Add project history and decision log

2026-02-26 21:17:22 -05:00
parent 7a47781141
commit c4a39ef29e
1 changed files with 41 additions and 0 deletions
@@ -0,0 +1,41 @@
+# Project History: Python Whisper Live Transcription
+
+This document tracks the evolution, technical decisions, and optimizations made for this live audio transcription and translation tool.
+
+## Phase 1: Basic Live Transcription
+- **Goal:** Create a simple script to transcribe live audio.
+- **Initial Stack:** `openai-whisper`, `sounddevice`, `numpy`.
+- **Approach:** 
+    - Captured audio in 2-second chunks using `sounddevice`.
+    - Used the `tiny.en` model for initial testing.
+- **Outcome:** Successful basic transcription, but limited by continuous processing (even during silence).
+
+## Phase 2: Voice Activity Detection (VAD)
+- **Goal:** Improve efficiency by only transcribing when someone is speaking.
+- **Stack Addition:** `silero-vad`.
+- **Approach:** 
+    - Integrated Silero VAD to monitor the audio stream.
+    - Transcription is only triggered after a speech segment is followed by a period of silence (500ms).
+- **Outcome:** Significantly reduced CPU usage and cleaner output.
+
+## Phase 3: Apple Silicon Optimization (M-Series/M2)
+- **Goal:** Leverage the M2's Neural Engine and GPU for better performance.
+- **Stack Transition:** `mlx-whisper` (via Apple's MLX framework).
+- **Decision:** Switched from `openai-whisper` to `mlx-whisper` and upgraded the model to `small.en` for better accuracy without sacrificing speed.
+- **Outcome:** Faster inference and better battery efficiency.
+
+## Phase 4: Local Translation
+- **Approach A (LLM):** Tried using `SmolLM2-135M` via `mlx-lm` for translation.
+    - **Issue:** The LLM was "too talkative," often adding conversational filler or explaining the translation instead of just providing it.
+- **Approach B (Dedicated MT):** Switched to `MarianMT` (`Helsinki-NLP/opus-mt-en-es`).
+    - **Decision:** Chose a dedicated Translation Model for cleaner, direct mapping from English to Spanish.
+- **Technical Hurdle (LZMA Error):** 
+    - The local Python environment lacked `_lzma` support, causing `transformers` and `huggingface_hub` to crash.
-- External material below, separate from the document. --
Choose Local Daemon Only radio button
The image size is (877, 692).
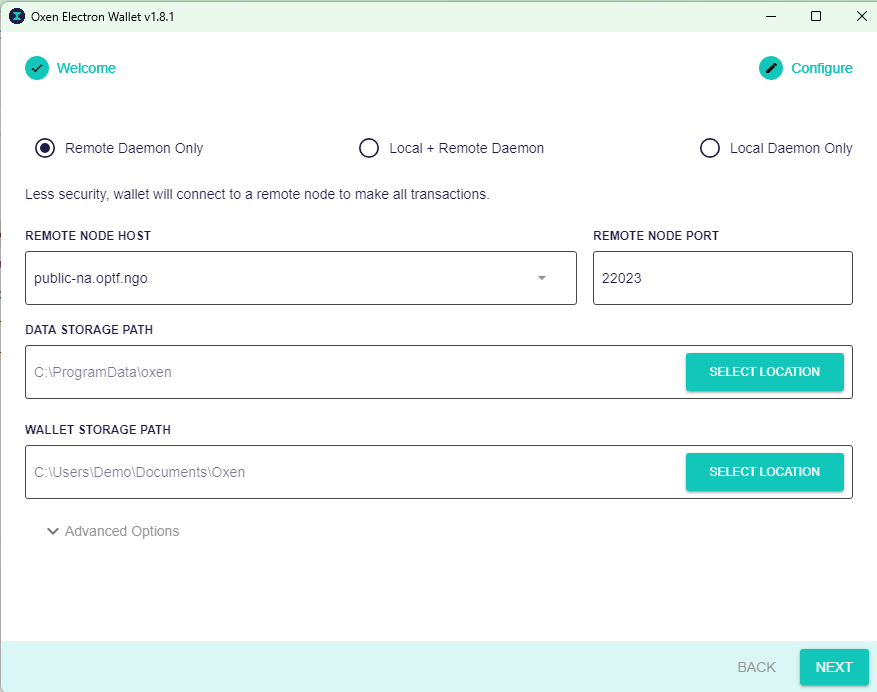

+    - **Solution:** Implemented a comprehensive `lzma` mock in the script to provide necessary constants (`FORMAT_XZ`, etc.) and bypass the system-level limitation.
+
+## Current Status
+The project now features a high-performance, Apple Silicon-optimized pipeline that:
+1. Detects speech using **Silero VAD**.
+2. Transcribes using **MLX-Whisper (small.en)**.
+3. Translates using **MarianMT (EN-ES)**.
+4. Operates entirely locally with hardware acceleration.